“Allah Ancak Takva Sahiplerinin Amelini Kabul Eder” [1]
Bir süredir devam eden “hak” serimizi bu yazıyla bitirirken, bu seri boyunca vermeye çalıştığımız temel mesaja bir kere daha dikkat çekmek isteriz:
Hak yol, hak dava İslam’dır. İslam, Allah Teâlâ’nın seçip razı olduğu tek hak dindir. Bu sebeple hakla olmak, hakla yaşamak en büyük nimet, en büyük bahtiyarlık ve kurtuluşun da teminatıdır.
Hakla olmanın, bir başka ifadeyle İslam üzere olmanın alameti sayılabilecek iki büyük haslet vardır. Bunlardan birincisi “muhlisine lehüddin / dini Allah’a has kılarak ihlas sahibi olmak”tır ki bunu bir evvelki yazımızda anlatmıştık.

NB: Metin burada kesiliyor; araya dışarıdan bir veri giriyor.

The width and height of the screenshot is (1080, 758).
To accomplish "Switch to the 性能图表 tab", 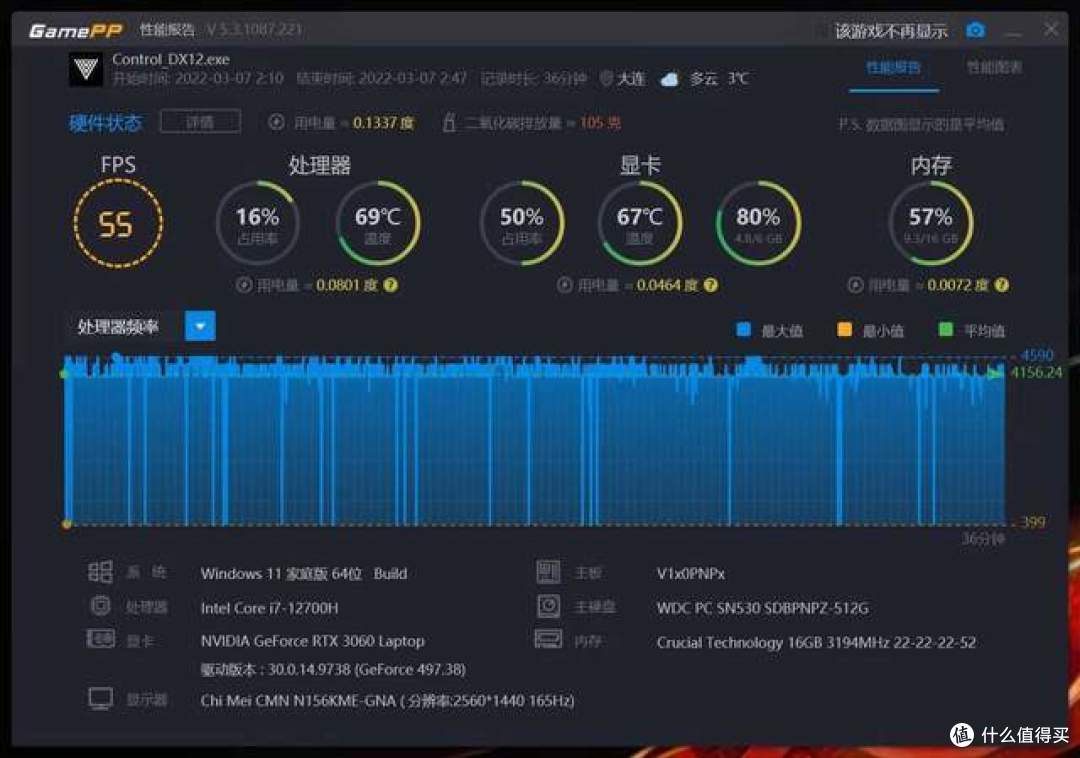I will pos(996,68).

İkincisi de İslam’ı takvâ üzere yaşamaktır. İşte serimizin bu son yazısında, aynı zamanda kalbî bir amel olan takvâ konusunu ele alacağız.
I- Takvânın Manası
Kur’ân-ı Kerîm’de takvâ üç anlamda kullanılır:
Haşyet ve Heybet Manasında:
Şu âyetlerde takvâ kelimesi haşyet ve heybet manasındadır:
“Yalnız benden (benim azâbımdan) korkun.” (Bakara: 41)
“Allah’a döndürüleceğiniz bir günden sakının.” (Bakara: 281)
Taat ve İbâdet Manasında:
Şu âyette takvâ, taat ve ibâdet manasındadır:
“Ey iman edenler! Allah’tan O’na yaraşır şekilde korkun.” (Âl-i İmran: 102)

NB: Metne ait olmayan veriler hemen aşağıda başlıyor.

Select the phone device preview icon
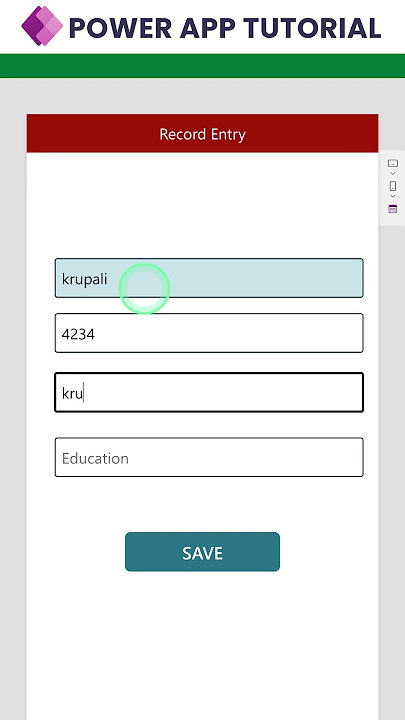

İbn Abbas (r.a.) bu âyetin “Nasıl ibâdet etmek gerekiyorsa öyle ibâdet edin” manasına geldiğini, Mücâhid ise “Allah’a itaat edip isyan etmemek, devamlı zikredip hiç unutmamak, şükredip nankörlük etmemek” olduğunu söylemiştir.
Kalbi Günahlardan Temiz Tutmak Manasında:
Takvânın asıl manası, bu üçüncü manadır. Cenâb-ı Hakk bir âyet-i kerîmede şöyle buyurmaktadır:
“Her kim Allah’a ve Rasûlüne itaat eder, Allah’a saygı duyar ve O’ndan sakınırsa (takvâ sahibi olursa) işte asıl bunlar mutluluğa erenlerdir.” (Nur: 52)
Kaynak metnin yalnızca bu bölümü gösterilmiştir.